Given text

--------------------------------

Postby jayhawk » Tue Feb 18, 2003 7:08 pm

I have never actually cold conditioned. I brew ales, and do not have an extra fridge to allow for cooling. I usually just bottle the brew after a few weeks and then stick them in the garage to cold condition, if you can call it that. Of course, this only works in winter. The method I put forward in the above post is one that I have never actually used, but has been recommended to me by my HBS in case I ever needed to repitch.

-I would certainly use an airlock while cold conditioning. I have heard that one should place a cotton wad soak in alcohol in the airlock as opposed to water, or simply add a very small amount of water. As the carboy chills, there will be a reduction in air pressure inside causing air to be drawn in. You want to prevent the water in your airlock from being sucked in as well.
-I think most people cold condition as close to freezing as possible.

--------------------------------

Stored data

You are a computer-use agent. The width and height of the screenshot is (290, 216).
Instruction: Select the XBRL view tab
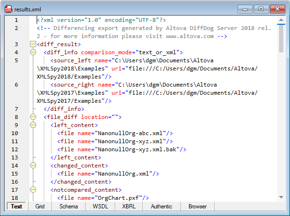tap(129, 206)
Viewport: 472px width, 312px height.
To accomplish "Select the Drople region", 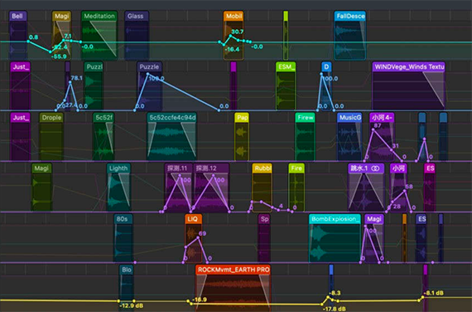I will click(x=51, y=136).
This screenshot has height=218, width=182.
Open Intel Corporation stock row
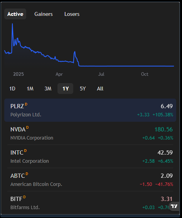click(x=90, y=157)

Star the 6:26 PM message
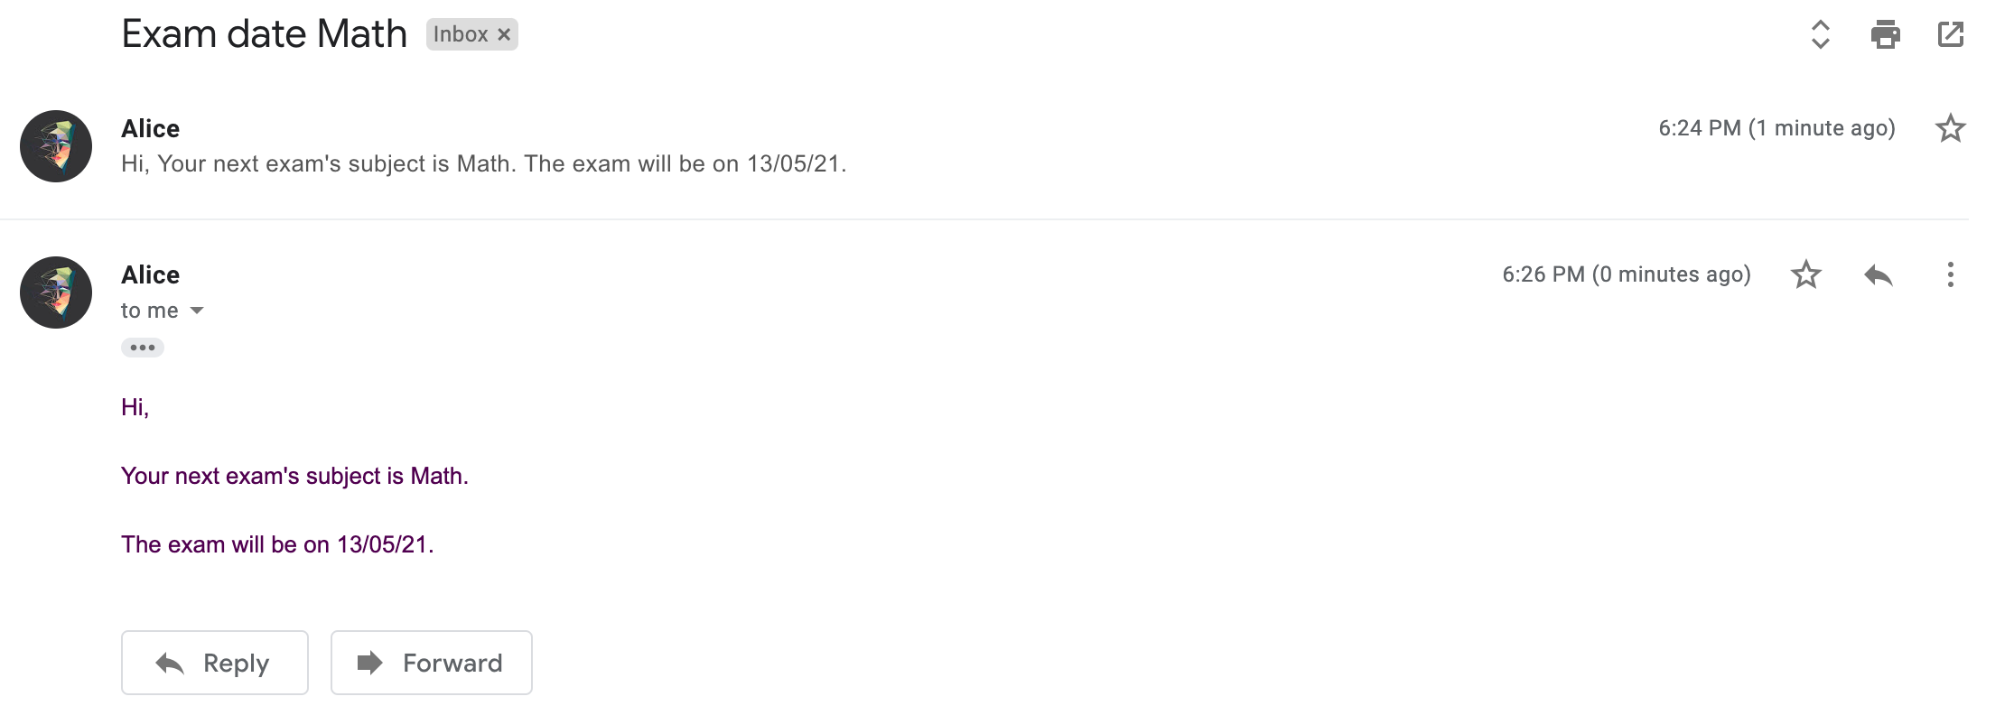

--------------------------------

Written request A
Decide whether each statement agrees with the forum post on cold conditioning, and for each one answer yes or no with the deciding words quoted exactly from the post.
(i) The poster has cold conditioned many times.
(ii) Leaving bottles in the garage only works in winter.
(iii) The poster would skip an airlock while cold conditioning.
Written request B
Answer these questions from the forum post on cold conditioning.
(i) What kind of beer does the poster brew?
(ii) Who recommended the method from the earlier post to the poster?
(iii) What does the post say to place in the airlock instead of water?
The material shown above stands apart from the forum post on cold conditioning.

Exercise solution A
(i) No: "I have never actually cold conditioned."
(ii) Yes: "Of course, this only works in winter."
(iii) No: "I would certainly use an airlock while cold conditioning."

Exercise solution B
(i) Ales.
(ii) The poster's HBS.
(iii) A cotton wad soaked in alcohol.